STATED TASK: Copy the data below word for word, from its first line through the line containing "snap ortho is", with both ends included. Leave the pictures out of your copy.

TASK DATA:
========================================

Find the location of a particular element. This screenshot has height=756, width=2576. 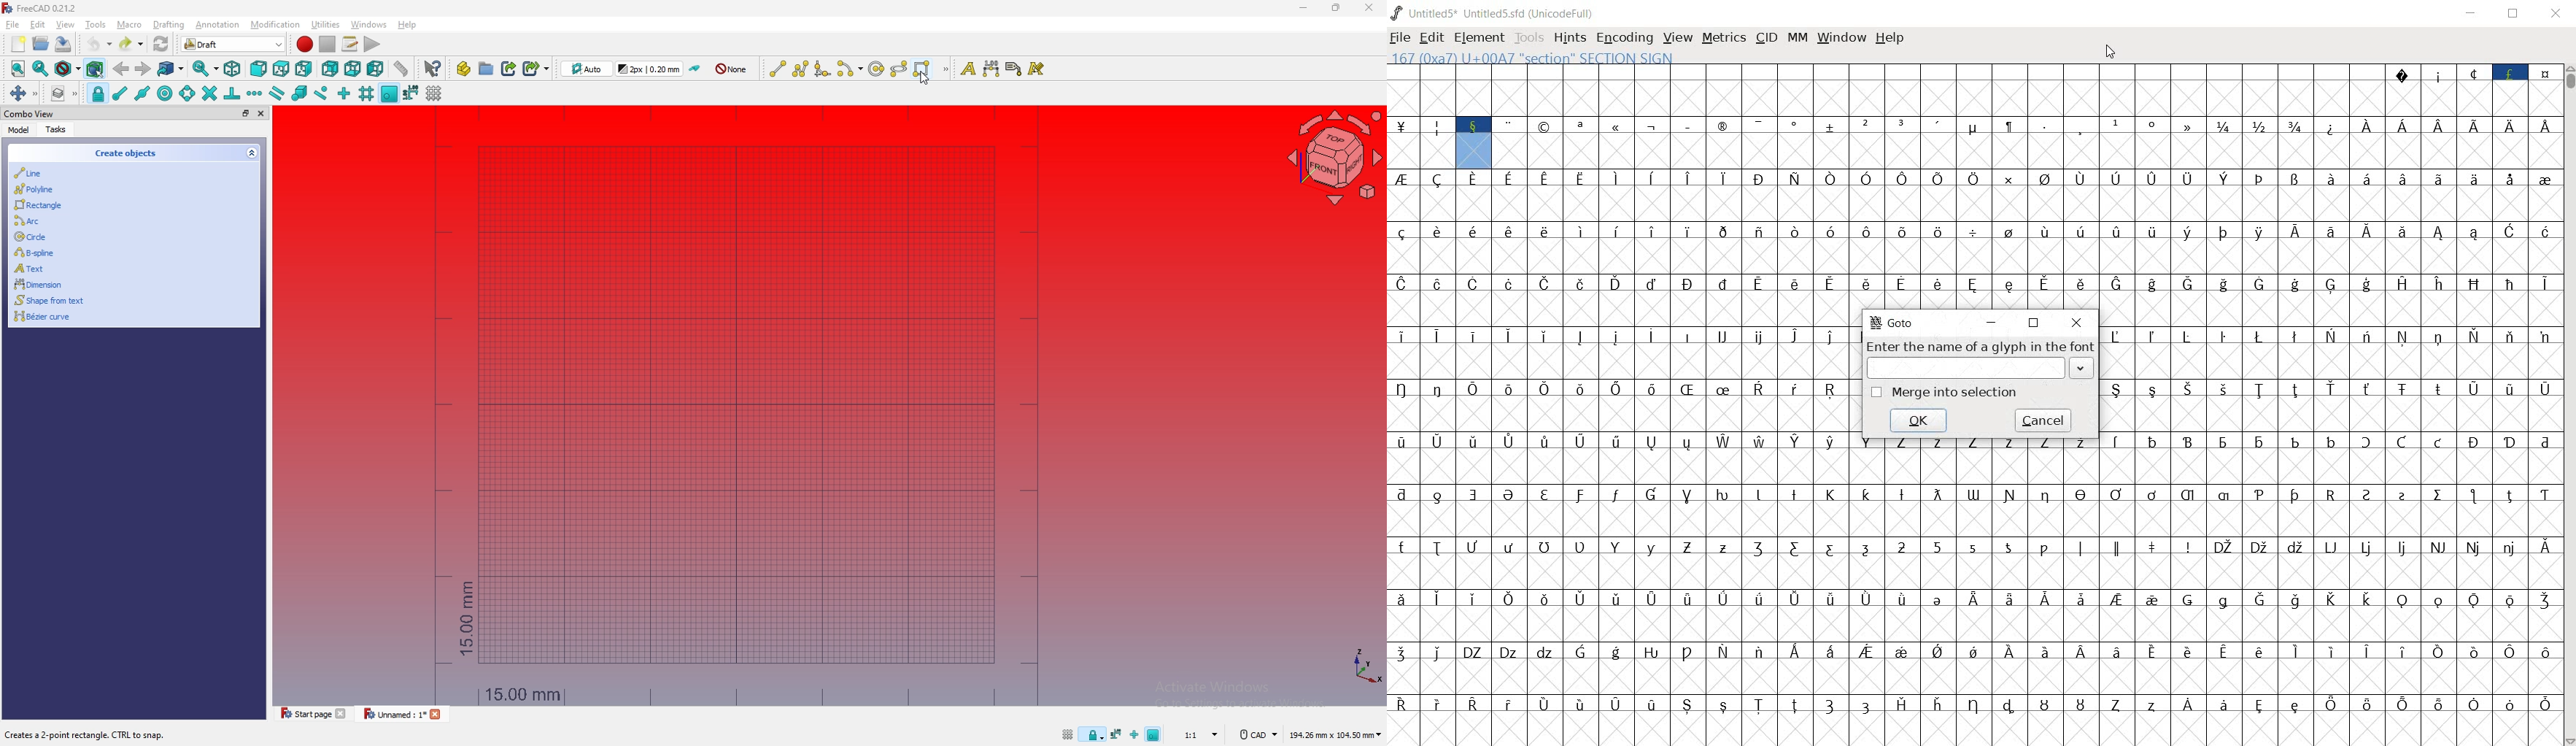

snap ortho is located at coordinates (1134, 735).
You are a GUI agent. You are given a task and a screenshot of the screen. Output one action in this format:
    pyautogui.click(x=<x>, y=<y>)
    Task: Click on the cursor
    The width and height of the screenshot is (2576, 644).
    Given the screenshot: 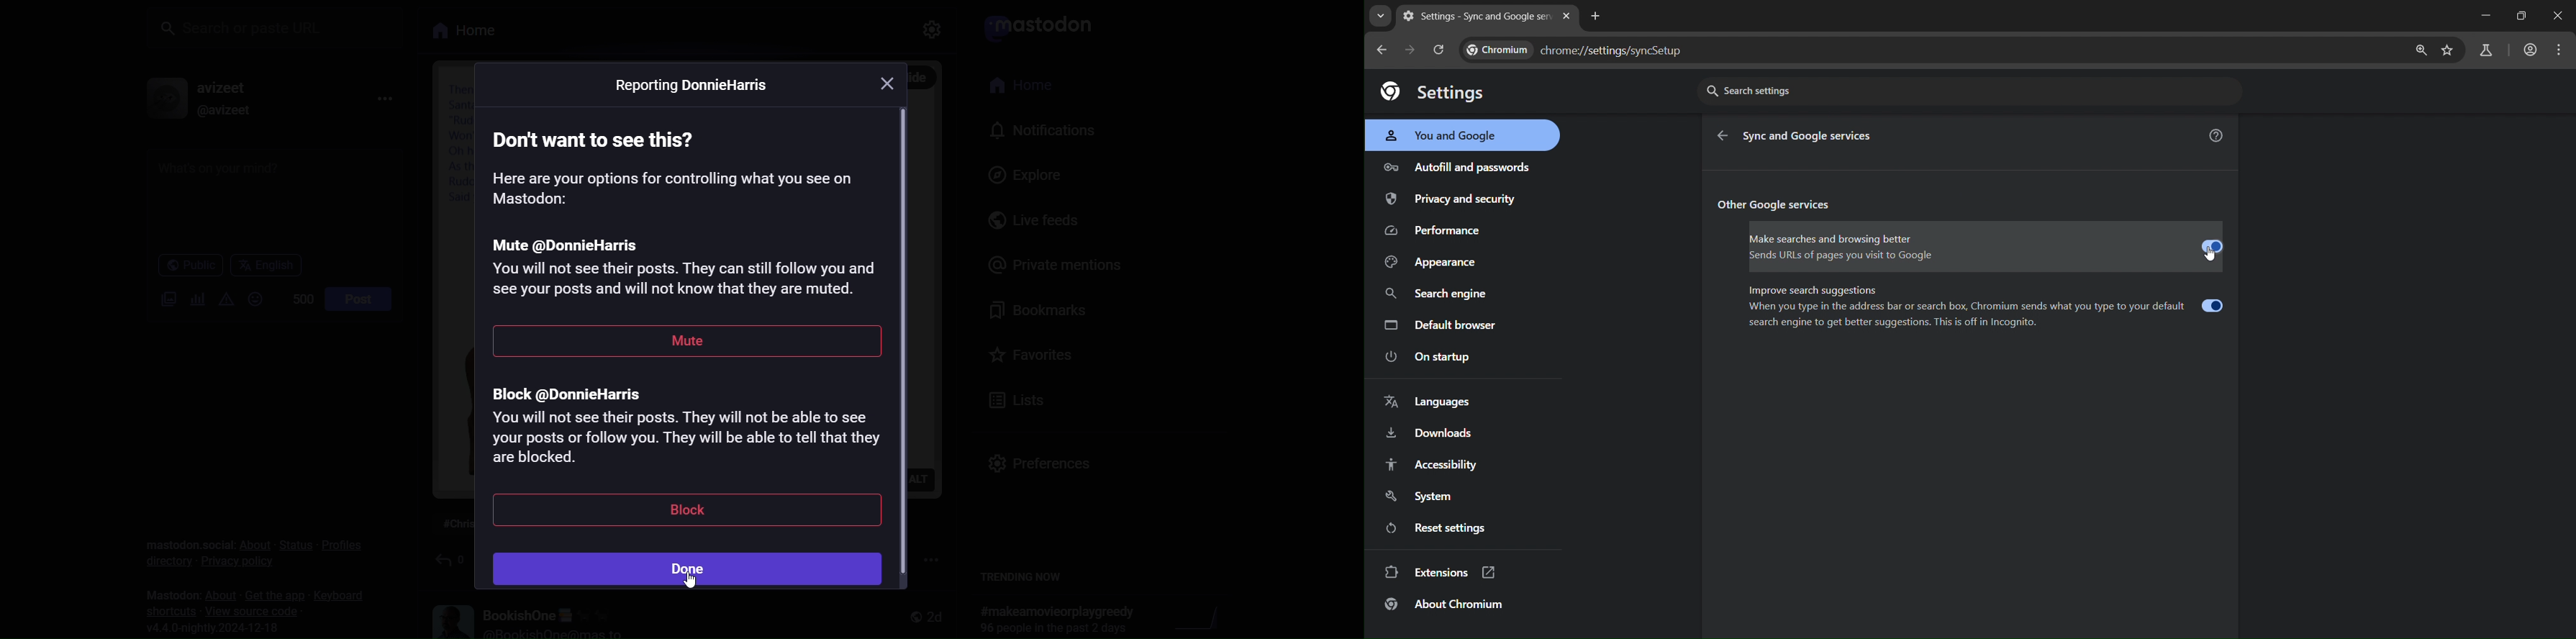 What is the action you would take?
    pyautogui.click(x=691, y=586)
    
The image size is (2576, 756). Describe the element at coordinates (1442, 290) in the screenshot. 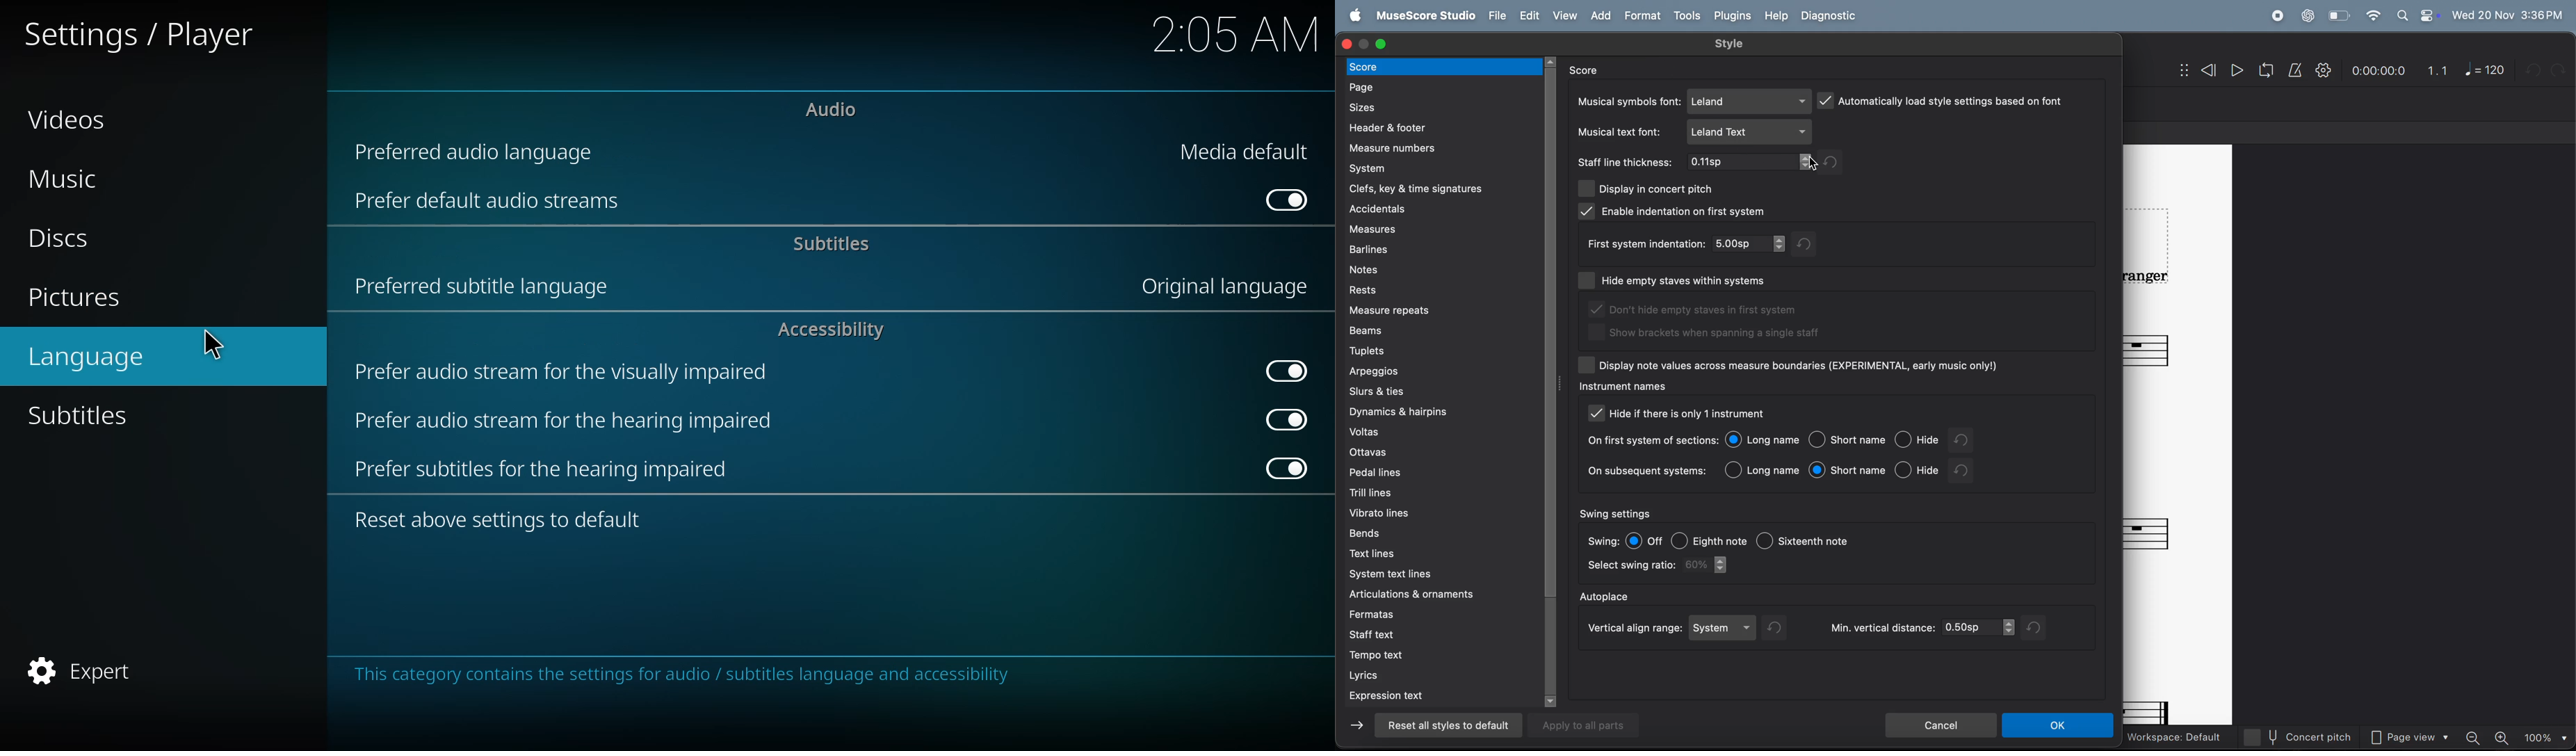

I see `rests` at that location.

========================================

RESULT BELOW:
Find the location of a particular element. This screenshot has height=756, width=2576. 

snap ortho is located at coordinates (1134, 735).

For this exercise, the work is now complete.